DESCRIPTION OF THE TASK: Rewrite the records from the line containing "The width and" through the end of the records, changing "green" to "yellow" and leaving everything else as it is. Leave the pictures out of your answer.
** Start DATA FOR THIS TASK **
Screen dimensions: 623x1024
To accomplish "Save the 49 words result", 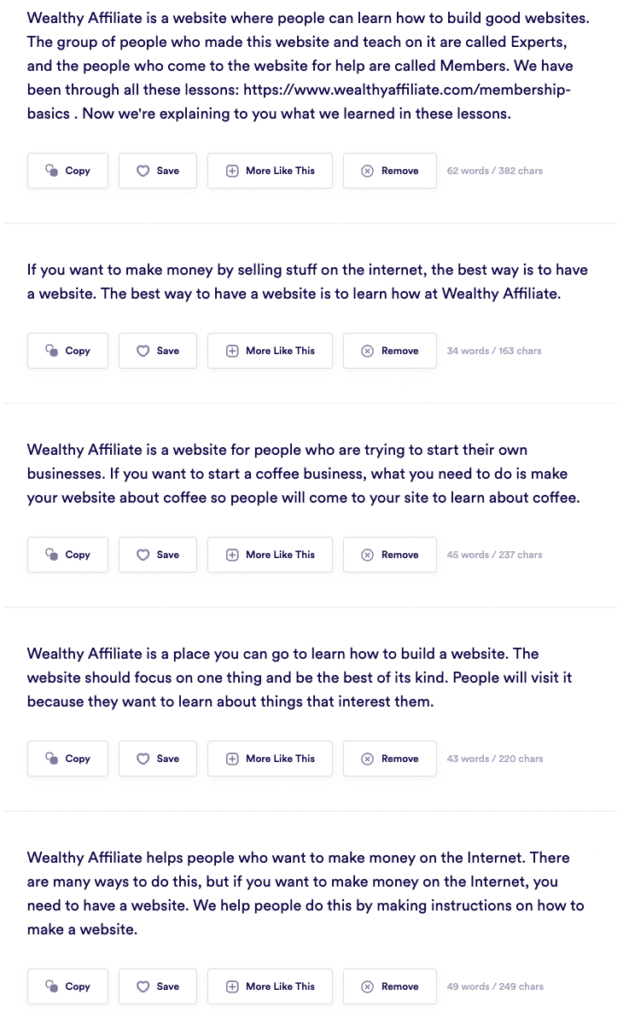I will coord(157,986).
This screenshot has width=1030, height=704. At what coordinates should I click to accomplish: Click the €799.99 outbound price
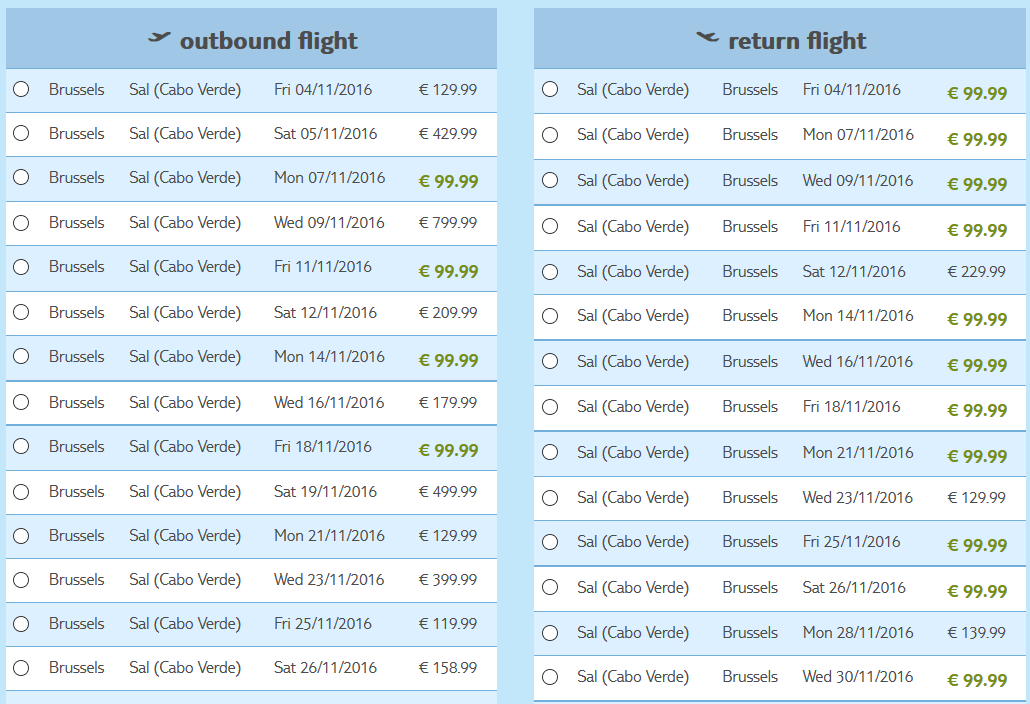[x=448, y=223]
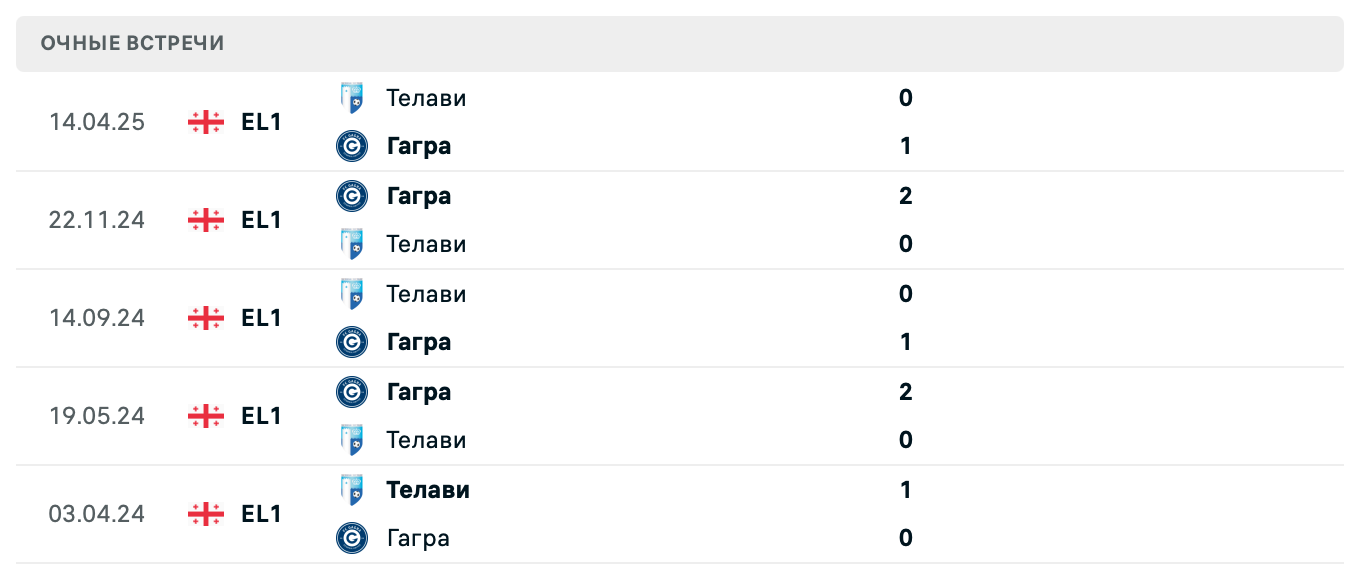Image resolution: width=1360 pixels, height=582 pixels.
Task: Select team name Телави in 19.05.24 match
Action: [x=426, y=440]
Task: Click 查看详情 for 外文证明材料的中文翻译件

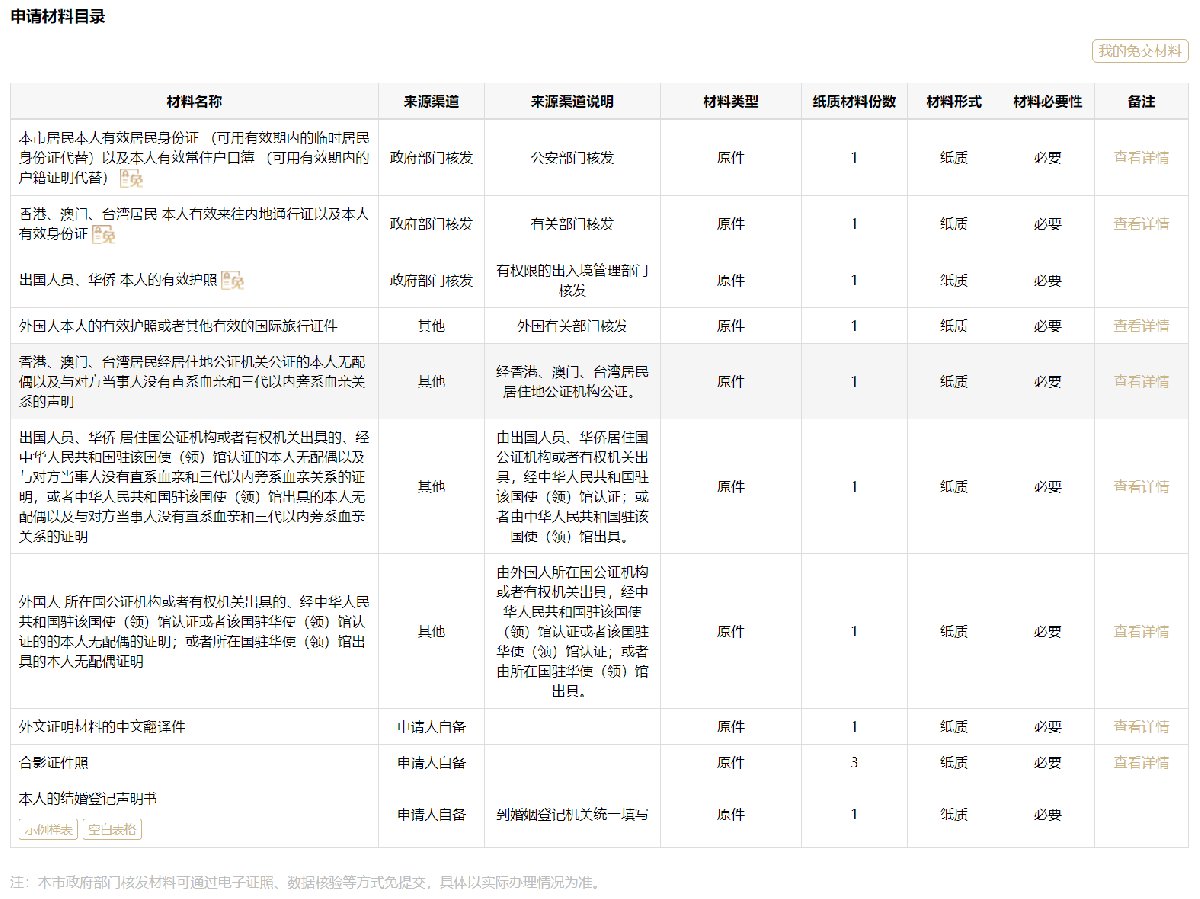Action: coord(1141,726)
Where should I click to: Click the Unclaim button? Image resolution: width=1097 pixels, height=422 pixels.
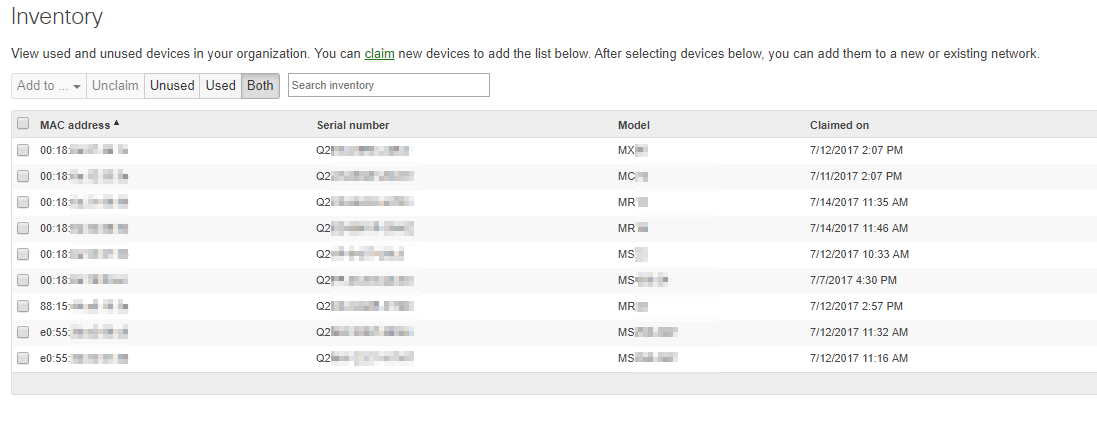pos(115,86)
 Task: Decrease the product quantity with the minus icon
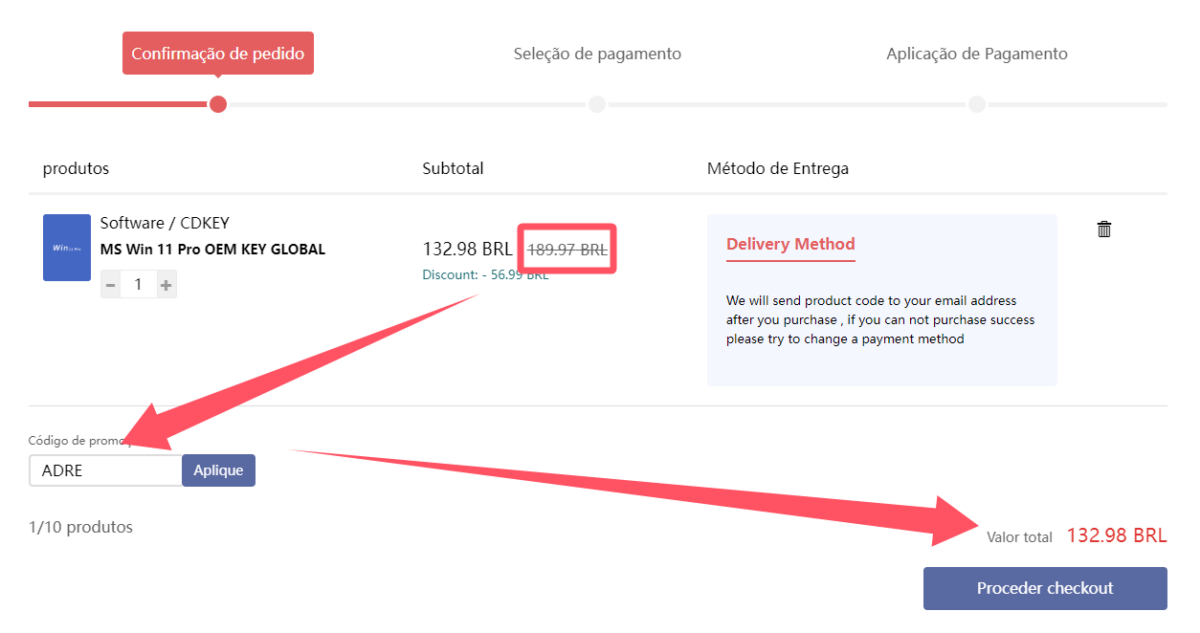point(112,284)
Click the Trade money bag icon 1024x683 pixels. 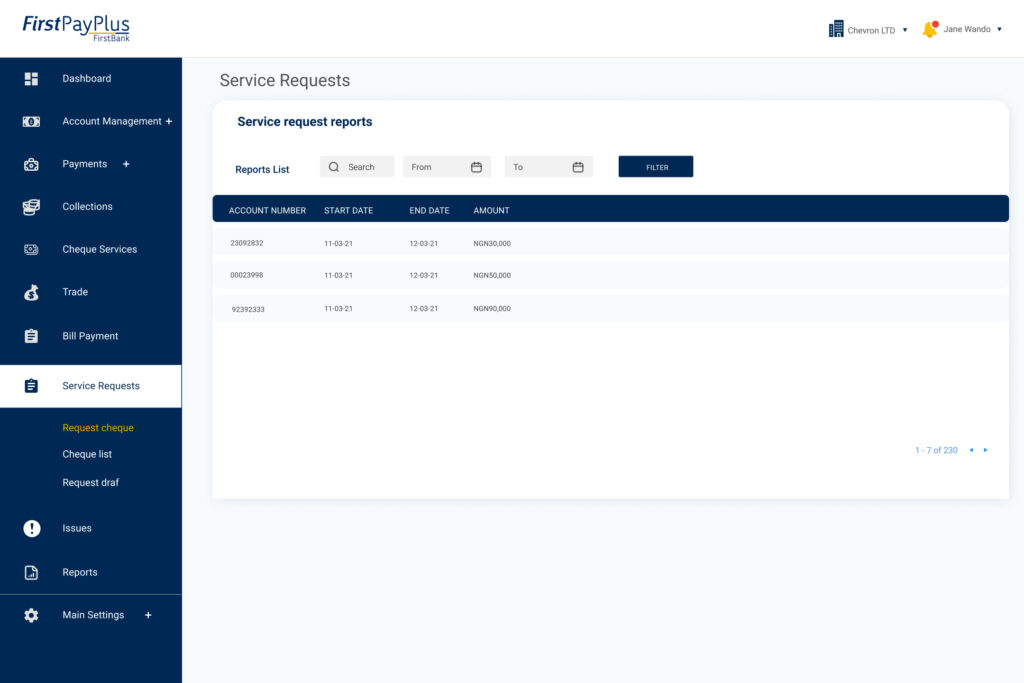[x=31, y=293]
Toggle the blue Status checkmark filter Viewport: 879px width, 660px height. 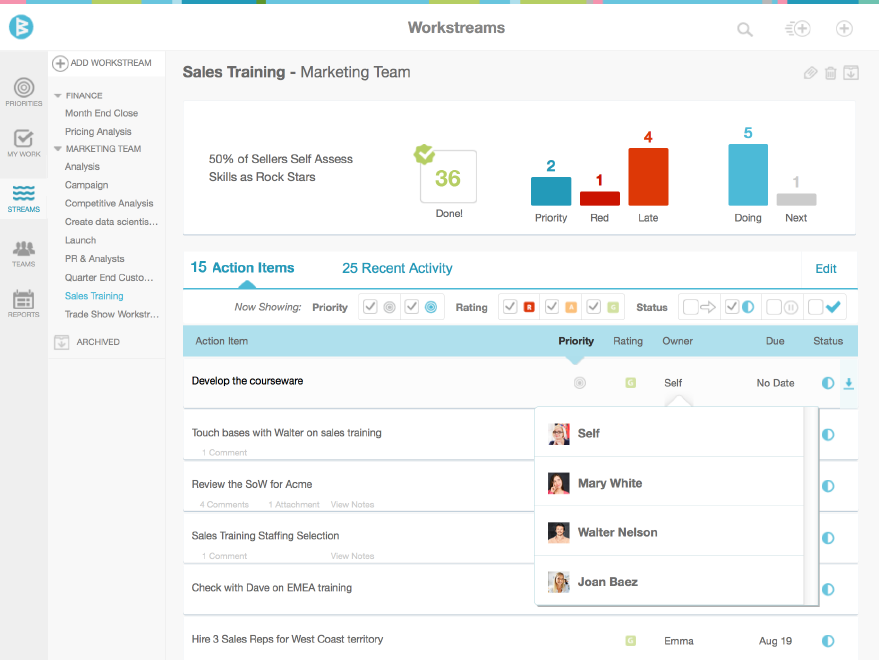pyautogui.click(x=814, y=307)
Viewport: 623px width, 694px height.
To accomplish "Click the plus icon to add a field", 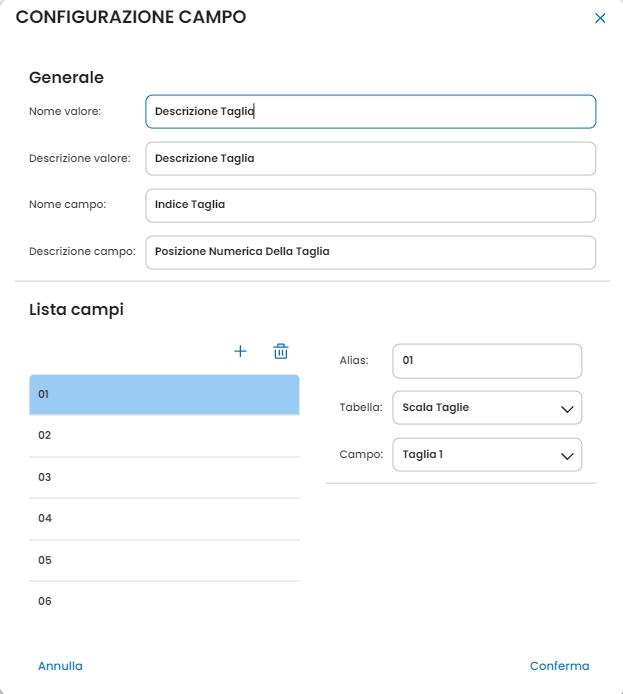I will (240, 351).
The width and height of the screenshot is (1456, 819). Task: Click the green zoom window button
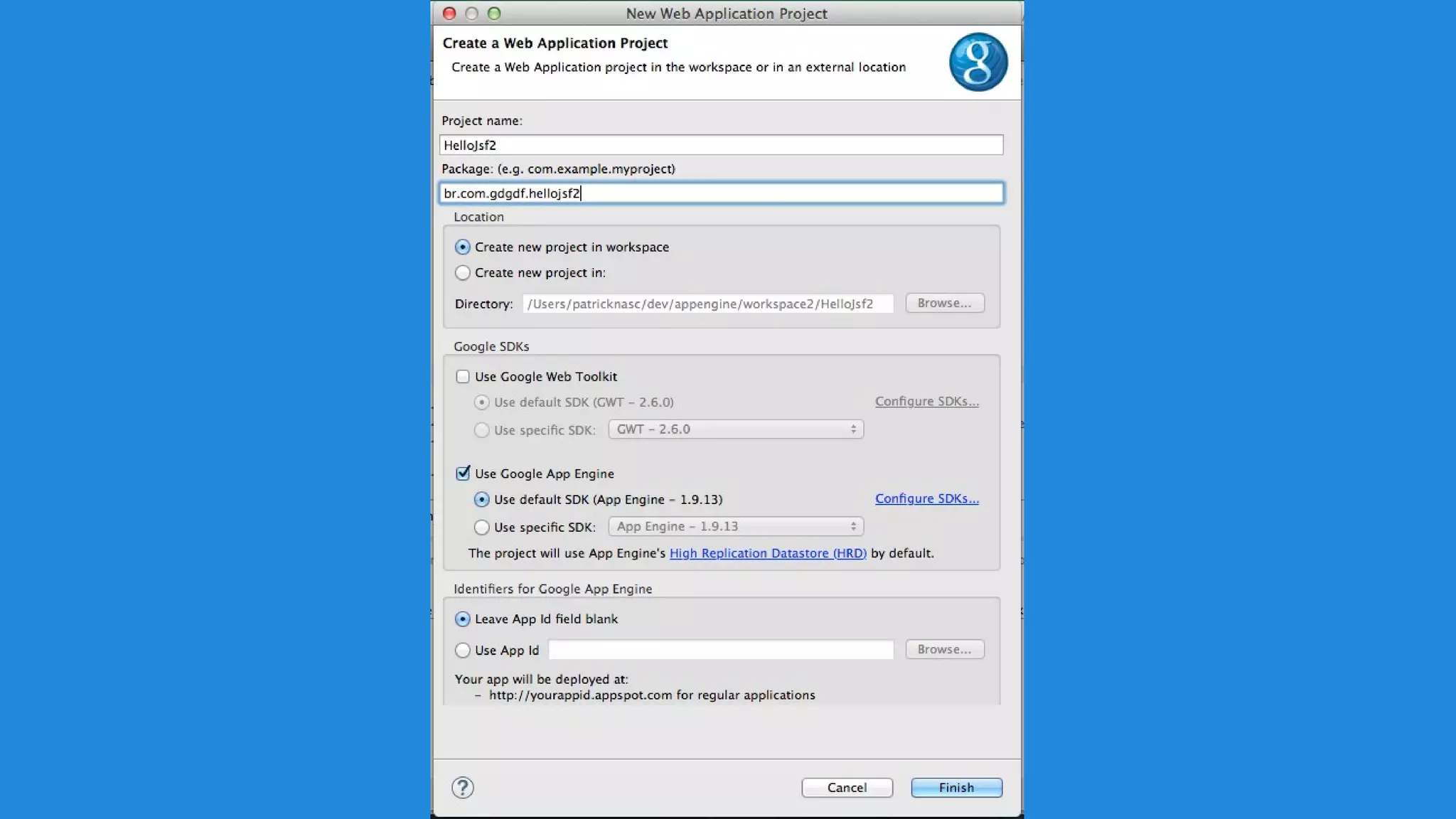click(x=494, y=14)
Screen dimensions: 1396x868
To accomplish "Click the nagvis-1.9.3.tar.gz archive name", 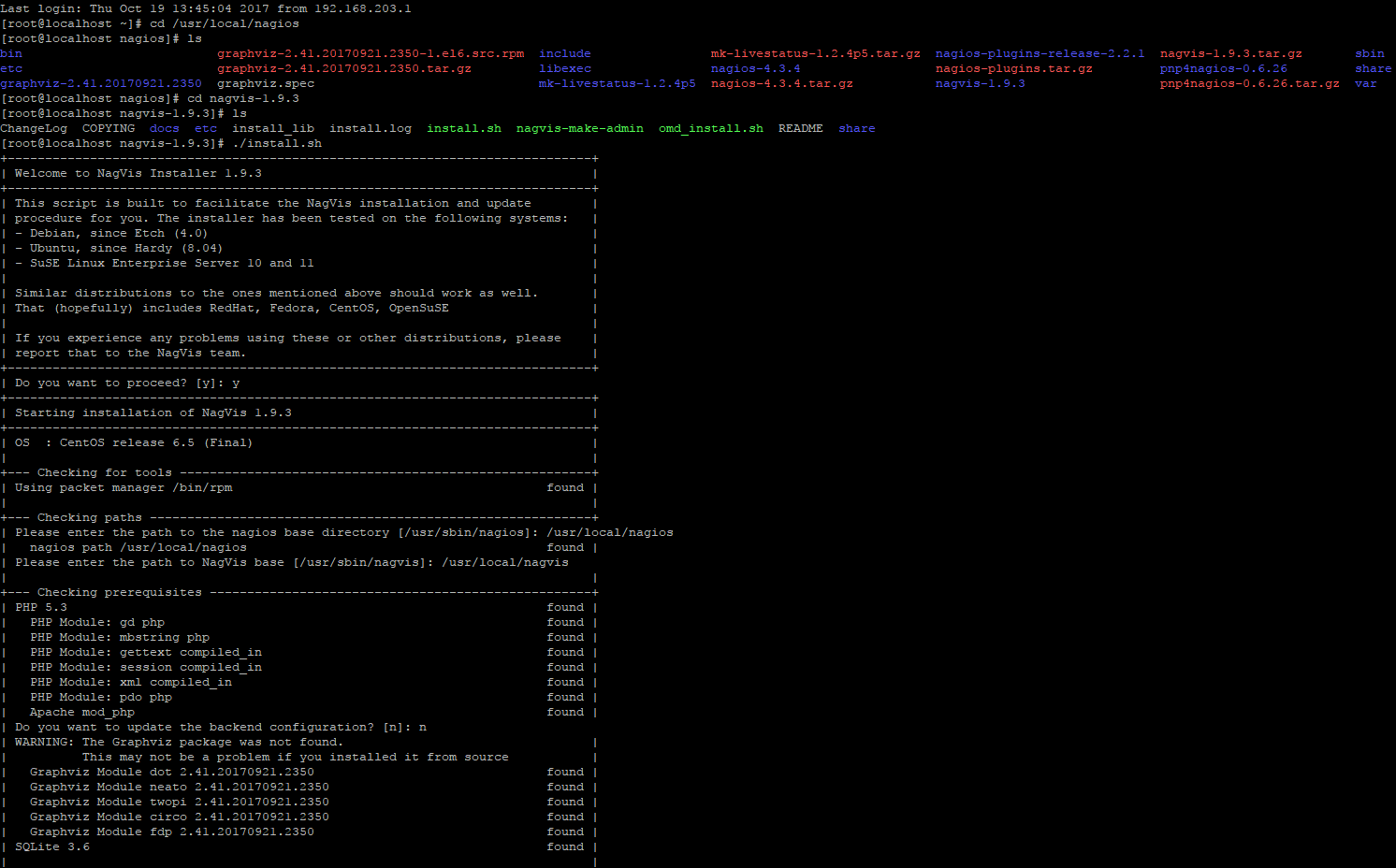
** End DATA FOR THIS TASK **
COMPLETE OUTPUT:
The width and height of the screenshot is (1456, 819). Task: Click the yellow zoom window button
click(x=494, y=14)
Screen dimensions: 1396x868
To accomplish "Click the nagvis-1.9.3.tar.gz archive name", 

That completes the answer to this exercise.